Observations and thoughts about the fine art of painting
Excellent! I see you lightly sketched the figures with pencil first, then applied transparent color in the shadows. The outlining is what gives it the Japanese look. Wonderful effect.
Silvina: Sometime in the not too distant future, I'll need to dispense with the initial pencil sketch and do the contour lines (Japanese sumi style) from the get go. There is a wonderful Chinese-American artist in Chicago who goes direct with brush and color washes with his live model watercolor paintings. I loaned out his book to one of my art reps, but I'll get it back and post some of his work on my blog. Have you thought about trying some brush figure drawing? Mr. Bailey set me straight with the watercolor correction issue...at least with his style of painting.
A friend told me about a Japanese (or Chinese) artist who is teaching a traditional Japanese painting workshop this summer at UCLA. His name is Ning Yeh. I'm considering taking it. I think it would influence my oil painting in a good way. What do you think?

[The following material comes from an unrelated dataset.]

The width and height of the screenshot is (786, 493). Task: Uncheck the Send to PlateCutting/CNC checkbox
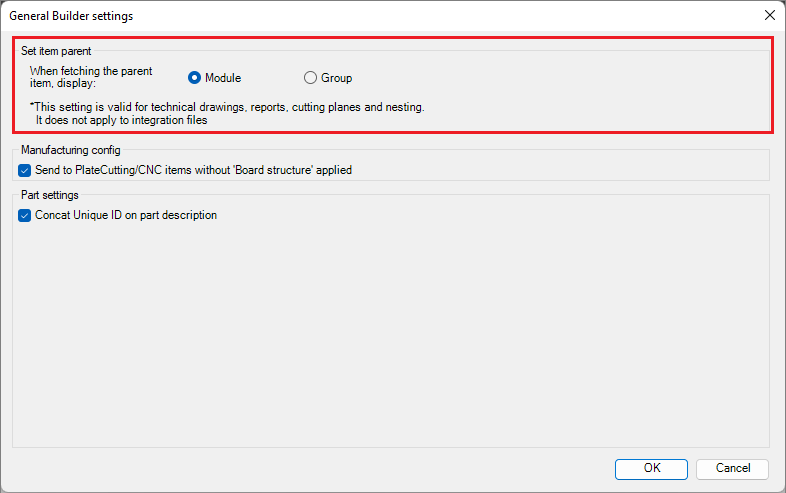click(25, 171)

Go Bruins!...I went to school there (just after the wheel was invented). You know what Silvina?...Chinese and Japanese brush calligraphy and painting, as you probably know, is very disciplined. You learn how to make decisive brush movements. That's always turned me on, and I do believe that it can help you in your oil painting. I think Carol Marine (carolmarine.blogspot.com) is a very decisive brush (and color) artist. This is not saying that you would want to paint like her. I bring her up only because she paints more with less (brush strokes) kinda similar to Chinese/Japanese brush artists. I know that's the way I want to go. I just need to get my colors under control in my acrylic work (which is a relatively new medium for me. I've been painting in h2o for over 35 yrs). Go for it, Silvina!, and go Bruins!